Task inputs ▸
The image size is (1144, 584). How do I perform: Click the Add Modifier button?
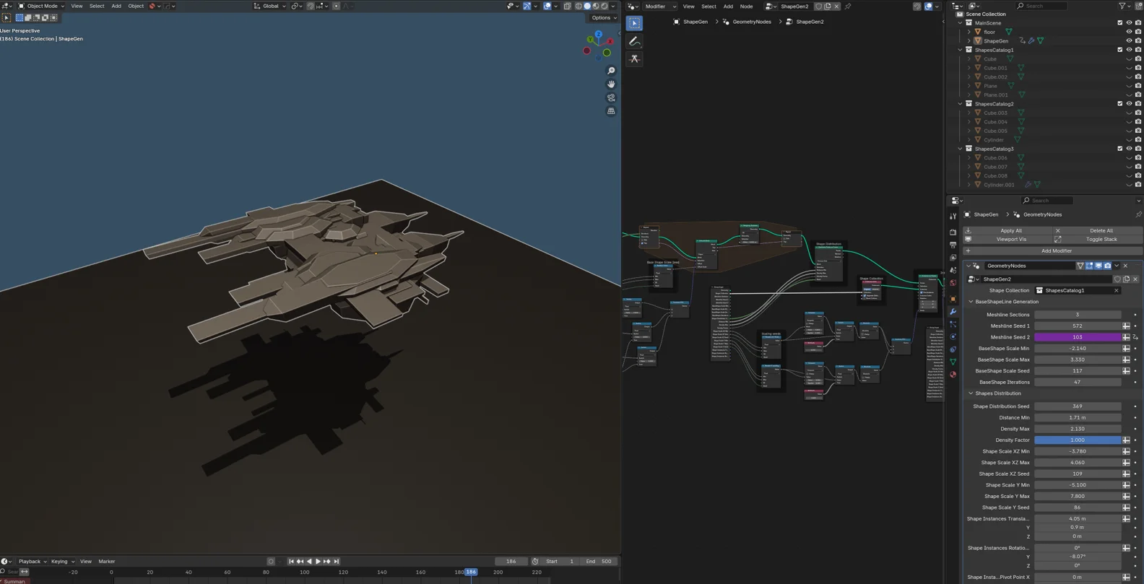pyautogui.click(x=1055, y=250)
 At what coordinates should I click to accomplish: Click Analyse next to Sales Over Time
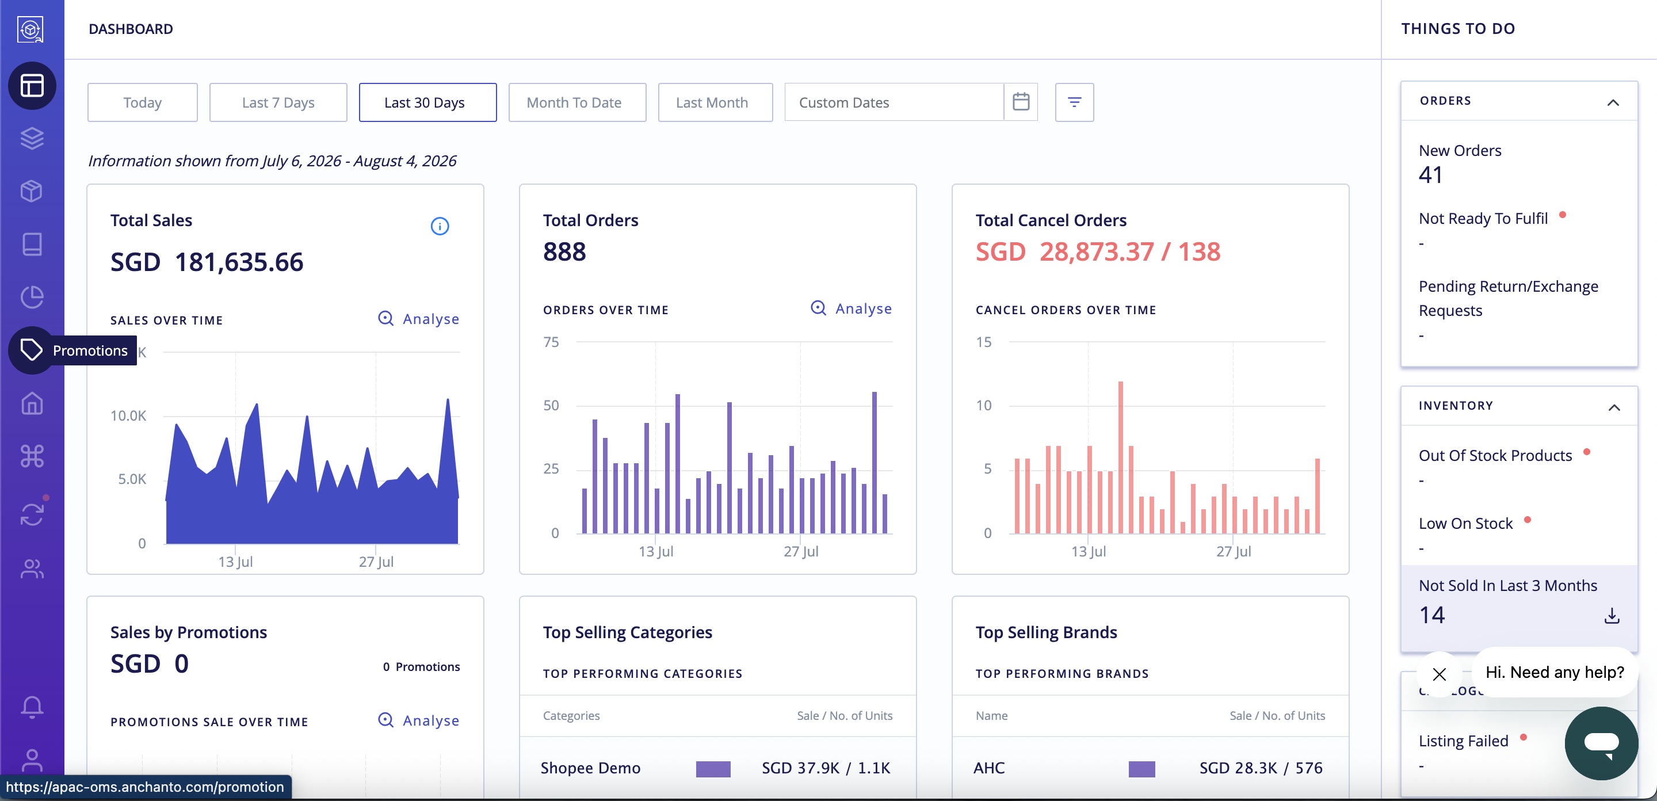(x=418, y=318)

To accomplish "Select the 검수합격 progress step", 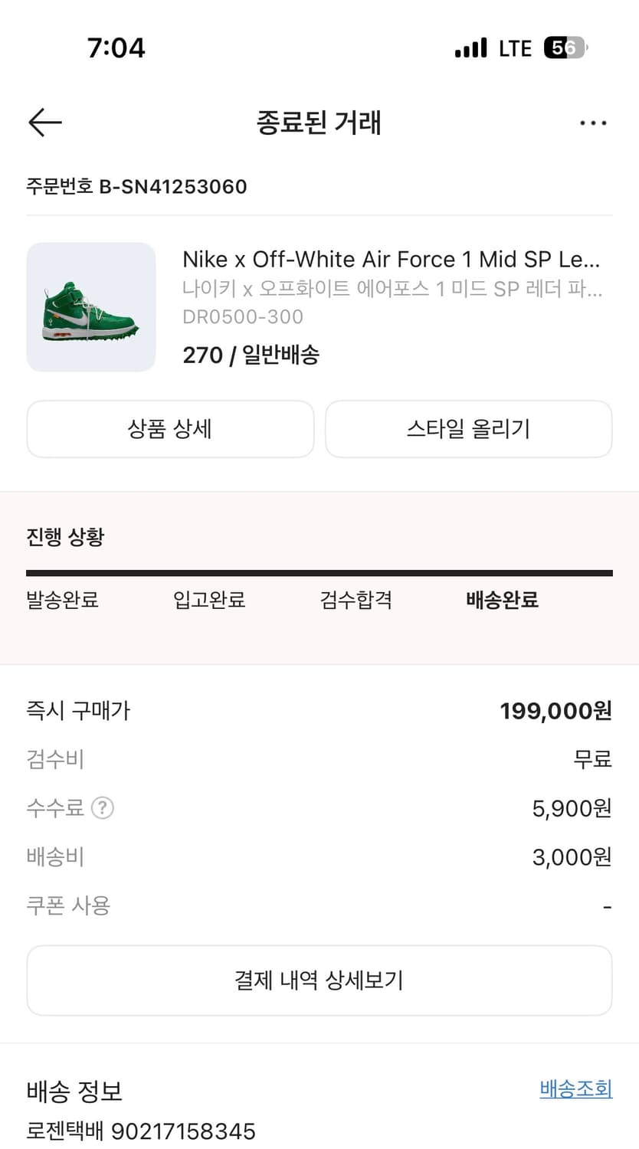I will click(356, 600).
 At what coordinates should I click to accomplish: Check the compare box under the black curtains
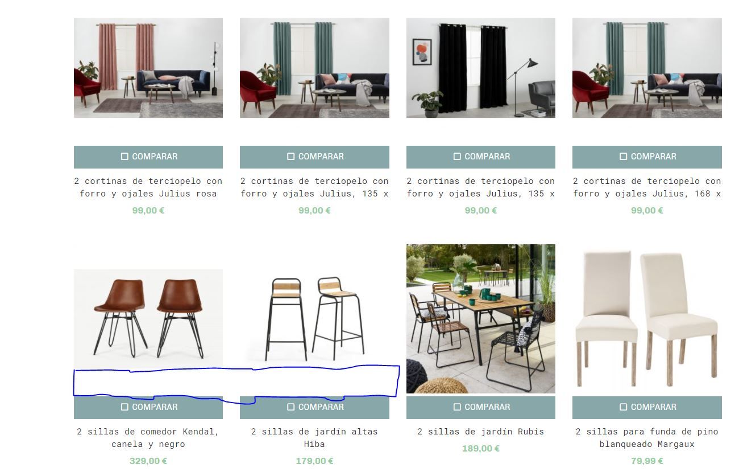(x=457, y=157)
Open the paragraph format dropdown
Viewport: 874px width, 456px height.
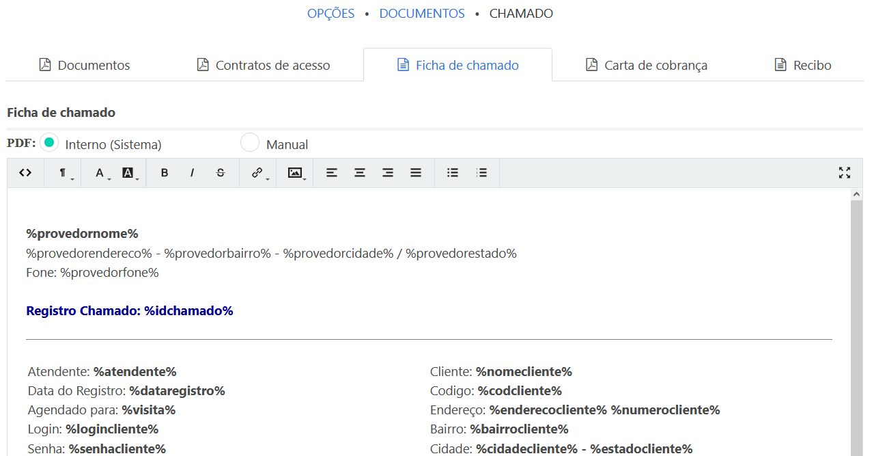click(64, 173)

Problem ▸
Above are the records. Copy exactly, and only, the lines from the line containing "Open the paragraph format dropdown" through the last one, omitting any pictures.

Solution ▸
Open the paragraph format dropdown
Viewport: 874px width, 456px height.
click(64, 173)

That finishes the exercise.